Sarah Ann was an enslaved woman owned by the Follin family in Vienna Virginia. On January 30th, 1850 when she was 23 years old and “far advanced in pregnancy,” she disappeared with her unborn child and her 7 year old daughter Mary.[i]

They were never seen again.

Finding Sarah Ann aims to answer several questions, the bulk of which are represented in the following: Where did she go? How could she have done it? Why did she leave the Follin plantation? How do womanhood and motherhood intersect with enslavement? How did Sarah Ann use fugitivity to regain her reproductive autonomy? How does Sarah Ann navigate the land while also being conceptualized as spatial property herself? This story is both new and old and intentionally reframes the geography of land that still exists today amidst a world that has both forgotten and been forgotten. 

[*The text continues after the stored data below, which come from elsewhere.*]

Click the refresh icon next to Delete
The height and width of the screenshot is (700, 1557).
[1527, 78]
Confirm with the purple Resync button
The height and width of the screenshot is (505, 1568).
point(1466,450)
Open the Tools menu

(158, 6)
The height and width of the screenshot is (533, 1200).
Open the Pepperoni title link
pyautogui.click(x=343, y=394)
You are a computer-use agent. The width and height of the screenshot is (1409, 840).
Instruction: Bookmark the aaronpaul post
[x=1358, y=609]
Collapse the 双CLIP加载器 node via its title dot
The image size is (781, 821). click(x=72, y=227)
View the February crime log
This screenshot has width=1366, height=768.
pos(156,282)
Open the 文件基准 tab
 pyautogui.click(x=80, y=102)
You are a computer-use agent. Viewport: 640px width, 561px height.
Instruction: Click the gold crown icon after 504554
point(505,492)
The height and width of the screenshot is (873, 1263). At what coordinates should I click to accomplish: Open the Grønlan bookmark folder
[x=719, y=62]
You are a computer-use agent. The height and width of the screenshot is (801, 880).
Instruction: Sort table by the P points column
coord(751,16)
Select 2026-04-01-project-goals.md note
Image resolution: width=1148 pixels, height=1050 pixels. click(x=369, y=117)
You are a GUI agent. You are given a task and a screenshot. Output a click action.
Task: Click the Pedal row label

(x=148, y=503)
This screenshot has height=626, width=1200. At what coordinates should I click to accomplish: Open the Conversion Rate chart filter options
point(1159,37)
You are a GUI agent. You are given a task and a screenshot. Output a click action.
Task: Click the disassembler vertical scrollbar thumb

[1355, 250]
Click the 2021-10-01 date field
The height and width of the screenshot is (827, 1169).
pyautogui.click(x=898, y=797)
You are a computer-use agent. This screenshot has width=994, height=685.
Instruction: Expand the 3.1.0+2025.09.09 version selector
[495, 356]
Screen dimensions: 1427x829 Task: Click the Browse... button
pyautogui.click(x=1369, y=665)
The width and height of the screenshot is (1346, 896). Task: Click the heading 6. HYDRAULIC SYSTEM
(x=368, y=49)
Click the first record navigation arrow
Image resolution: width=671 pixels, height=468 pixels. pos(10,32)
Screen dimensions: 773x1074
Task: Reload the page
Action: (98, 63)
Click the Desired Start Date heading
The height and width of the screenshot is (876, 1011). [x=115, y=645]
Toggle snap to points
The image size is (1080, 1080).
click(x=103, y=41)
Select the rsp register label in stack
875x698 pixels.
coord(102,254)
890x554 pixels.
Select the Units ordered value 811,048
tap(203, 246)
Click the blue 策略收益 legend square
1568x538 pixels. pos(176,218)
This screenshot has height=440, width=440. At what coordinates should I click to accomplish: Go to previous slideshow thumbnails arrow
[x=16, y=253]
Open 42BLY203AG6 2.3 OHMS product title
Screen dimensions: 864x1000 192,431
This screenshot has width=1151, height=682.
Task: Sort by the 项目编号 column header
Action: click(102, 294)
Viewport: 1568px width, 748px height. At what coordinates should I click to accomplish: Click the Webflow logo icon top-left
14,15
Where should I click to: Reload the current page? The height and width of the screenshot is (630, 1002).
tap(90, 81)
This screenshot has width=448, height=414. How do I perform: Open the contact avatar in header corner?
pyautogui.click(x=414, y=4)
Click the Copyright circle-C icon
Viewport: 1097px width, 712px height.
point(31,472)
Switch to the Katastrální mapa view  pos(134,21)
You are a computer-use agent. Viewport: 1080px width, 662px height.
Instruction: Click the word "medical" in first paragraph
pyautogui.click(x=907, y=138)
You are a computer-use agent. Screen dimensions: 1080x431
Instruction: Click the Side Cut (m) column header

The theoretical framework for Finding Sarah Ann is grounded in the work of other historians who have found non-traditional ways of uncovering Black stories. Historian Marisa Fuentes, in her book Dispossessed Lives writes a chapter dedicated to a woman named Jane who was enslaved and sought her freedom by running away.[ii] Fuentes tells her story by building off of a singular ad put out in a newspaper when Jane escaped. This ad, written by the white people who owned her, is the only definitive piece of evidence that tells the story of Jane and what her life might have been like. The only thing thought relevant enough to include in this ad was a description of her physical body and all of the scars she bore either from tribal rituals or brutal punishments from her enslavers. The construction of the narrative by Fuentes taking this approach is innovative for two reasons: First, because it necessitates a subjectivity in Jane’s historiography. As an enslaved African woman, Jane has no consistent written or archival record of her experiences, feelings, or journey of escape, and so in order to tell the history of her life and flight, Fuentes had to reconstruct it by pulling facts and possibilities from what the research told her could have been true. For example, while on the run, she would have passed through a particular area of town that had a market open to both white and enslaved Black folks. Fuentes writes, “If Jane was out at night she may have heard the sounds of song and mourning from a group of fellow slaves interring a deceased friend or kin in this marginal land.”[iii] Possible storylines like this are continually presented by Fuentes instead of claiming facts to fill a plot hole. Because she was telling the story of a Black enslaved woman, there was an element to the project that would be about filling in the blanks. Not claiming to know every blank as fact, but simply asking questions about what could have been. The legacy forced upon Jane was one of silence and a lack of historical record. There are some things that we as historians will never know, especially because of her identity, and this fate is shared by Sarah Ann. I know that I will never be able to glean the full story of what happened to Sarah Ann and her incredible escape to save her children. I can, however, insert questions where there are moments of silence and let the audience decide whether these potential answers are feasible.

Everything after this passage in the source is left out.